**Problem statement**
Look for "using" in each line of the entries, and return the matching lines.

**Material shown**
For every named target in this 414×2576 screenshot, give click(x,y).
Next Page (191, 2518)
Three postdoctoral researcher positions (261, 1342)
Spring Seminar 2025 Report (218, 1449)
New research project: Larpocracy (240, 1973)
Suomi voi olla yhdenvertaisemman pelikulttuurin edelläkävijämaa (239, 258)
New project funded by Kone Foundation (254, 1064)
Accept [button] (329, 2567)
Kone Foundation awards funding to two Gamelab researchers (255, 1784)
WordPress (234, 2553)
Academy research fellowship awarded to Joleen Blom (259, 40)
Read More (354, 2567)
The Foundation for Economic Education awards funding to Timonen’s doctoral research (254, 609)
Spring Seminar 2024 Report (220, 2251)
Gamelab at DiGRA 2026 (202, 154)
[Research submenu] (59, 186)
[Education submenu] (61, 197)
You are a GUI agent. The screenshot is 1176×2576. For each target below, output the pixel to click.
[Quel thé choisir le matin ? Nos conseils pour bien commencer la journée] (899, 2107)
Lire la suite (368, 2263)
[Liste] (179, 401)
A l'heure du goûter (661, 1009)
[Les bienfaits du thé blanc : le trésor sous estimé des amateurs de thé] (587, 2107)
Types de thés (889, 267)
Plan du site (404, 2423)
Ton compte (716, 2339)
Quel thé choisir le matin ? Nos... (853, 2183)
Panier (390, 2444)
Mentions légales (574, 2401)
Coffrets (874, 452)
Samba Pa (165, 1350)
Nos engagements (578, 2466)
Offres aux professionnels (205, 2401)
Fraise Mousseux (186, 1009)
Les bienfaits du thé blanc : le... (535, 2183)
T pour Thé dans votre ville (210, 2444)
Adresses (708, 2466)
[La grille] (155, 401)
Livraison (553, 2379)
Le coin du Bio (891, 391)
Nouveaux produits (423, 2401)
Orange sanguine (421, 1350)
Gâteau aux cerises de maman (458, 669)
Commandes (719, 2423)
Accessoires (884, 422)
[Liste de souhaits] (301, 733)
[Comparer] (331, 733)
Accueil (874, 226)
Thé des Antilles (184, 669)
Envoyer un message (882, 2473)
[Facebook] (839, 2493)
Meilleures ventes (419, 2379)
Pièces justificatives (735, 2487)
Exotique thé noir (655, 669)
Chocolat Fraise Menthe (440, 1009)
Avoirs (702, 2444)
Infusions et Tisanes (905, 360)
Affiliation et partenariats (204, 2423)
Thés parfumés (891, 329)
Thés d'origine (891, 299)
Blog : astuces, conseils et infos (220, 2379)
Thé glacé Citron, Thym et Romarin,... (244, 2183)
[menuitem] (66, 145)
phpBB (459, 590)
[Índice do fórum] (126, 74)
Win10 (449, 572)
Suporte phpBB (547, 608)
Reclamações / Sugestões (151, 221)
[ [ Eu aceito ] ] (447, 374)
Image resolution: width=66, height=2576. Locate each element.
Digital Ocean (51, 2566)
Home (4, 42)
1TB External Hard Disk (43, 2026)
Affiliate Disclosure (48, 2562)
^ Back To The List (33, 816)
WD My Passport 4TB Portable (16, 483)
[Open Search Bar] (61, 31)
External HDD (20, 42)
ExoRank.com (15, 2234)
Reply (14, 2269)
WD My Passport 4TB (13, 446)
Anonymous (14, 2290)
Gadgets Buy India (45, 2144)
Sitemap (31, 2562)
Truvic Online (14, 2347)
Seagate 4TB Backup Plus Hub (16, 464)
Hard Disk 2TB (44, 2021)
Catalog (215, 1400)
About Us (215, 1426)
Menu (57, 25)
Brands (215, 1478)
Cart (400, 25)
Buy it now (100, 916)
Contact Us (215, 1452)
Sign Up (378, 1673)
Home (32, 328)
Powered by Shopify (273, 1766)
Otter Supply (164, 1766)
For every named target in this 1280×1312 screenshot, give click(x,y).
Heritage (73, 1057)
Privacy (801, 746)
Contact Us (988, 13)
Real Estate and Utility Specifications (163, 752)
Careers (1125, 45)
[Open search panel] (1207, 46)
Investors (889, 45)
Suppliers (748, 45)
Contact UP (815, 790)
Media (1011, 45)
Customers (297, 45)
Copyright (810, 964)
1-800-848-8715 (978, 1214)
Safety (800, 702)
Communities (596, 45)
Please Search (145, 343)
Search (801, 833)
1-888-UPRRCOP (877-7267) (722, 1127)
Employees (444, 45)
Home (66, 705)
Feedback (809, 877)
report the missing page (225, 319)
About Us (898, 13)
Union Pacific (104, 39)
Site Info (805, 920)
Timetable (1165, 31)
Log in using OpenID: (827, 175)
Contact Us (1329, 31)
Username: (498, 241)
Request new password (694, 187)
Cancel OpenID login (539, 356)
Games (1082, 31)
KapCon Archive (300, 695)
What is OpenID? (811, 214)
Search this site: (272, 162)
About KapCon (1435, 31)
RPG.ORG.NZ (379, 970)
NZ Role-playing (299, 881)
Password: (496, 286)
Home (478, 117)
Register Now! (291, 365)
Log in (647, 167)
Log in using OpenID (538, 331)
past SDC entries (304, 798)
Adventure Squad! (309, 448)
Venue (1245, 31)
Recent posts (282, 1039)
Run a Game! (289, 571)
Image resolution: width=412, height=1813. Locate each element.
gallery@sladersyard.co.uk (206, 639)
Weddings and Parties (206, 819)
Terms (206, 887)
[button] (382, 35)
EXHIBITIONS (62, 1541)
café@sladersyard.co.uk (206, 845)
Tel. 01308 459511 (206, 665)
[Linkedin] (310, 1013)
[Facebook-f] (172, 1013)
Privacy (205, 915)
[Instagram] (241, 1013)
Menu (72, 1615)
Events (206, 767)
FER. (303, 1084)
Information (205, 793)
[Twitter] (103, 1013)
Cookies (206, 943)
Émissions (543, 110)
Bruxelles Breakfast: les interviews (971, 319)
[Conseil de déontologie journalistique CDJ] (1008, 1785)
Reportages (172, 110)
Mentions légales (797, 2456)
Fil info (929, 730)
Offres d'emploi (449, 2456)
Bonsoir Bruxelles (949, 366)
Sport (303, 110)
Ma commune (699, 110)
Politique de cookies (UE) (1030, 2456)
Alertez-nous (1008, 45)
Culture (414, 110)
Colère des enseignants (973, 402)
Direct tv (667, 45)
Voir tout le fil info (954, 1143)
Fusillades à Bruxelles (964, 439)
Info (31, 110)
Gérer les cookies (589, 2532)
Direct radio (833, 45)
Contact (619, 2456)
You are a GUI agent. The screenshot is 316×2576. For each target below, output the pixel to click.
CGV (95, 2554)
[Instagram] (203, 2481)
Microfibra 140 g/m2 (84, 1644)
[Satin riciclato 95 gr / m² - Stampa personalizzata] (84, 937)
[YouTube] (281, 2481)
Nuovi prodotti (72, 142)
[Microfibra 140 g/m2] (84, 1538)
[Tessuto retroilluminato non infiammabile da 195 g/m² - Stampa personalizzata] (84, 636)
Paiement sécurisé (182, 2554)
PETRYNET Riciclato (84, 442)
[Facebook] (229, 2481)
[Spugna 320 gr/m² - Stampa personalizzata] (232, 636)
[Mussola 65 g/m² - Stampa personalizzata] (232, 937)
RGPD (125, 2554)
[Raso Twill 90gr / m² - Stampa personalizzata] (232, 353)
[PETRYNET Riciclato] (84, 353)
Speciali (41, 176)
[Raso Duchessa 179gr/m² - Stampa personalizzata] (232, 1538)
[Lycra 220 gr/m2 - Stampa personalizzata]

**Completed task**
Log in using OpenID: (827, 175)
Log in using OpenID (538, 331)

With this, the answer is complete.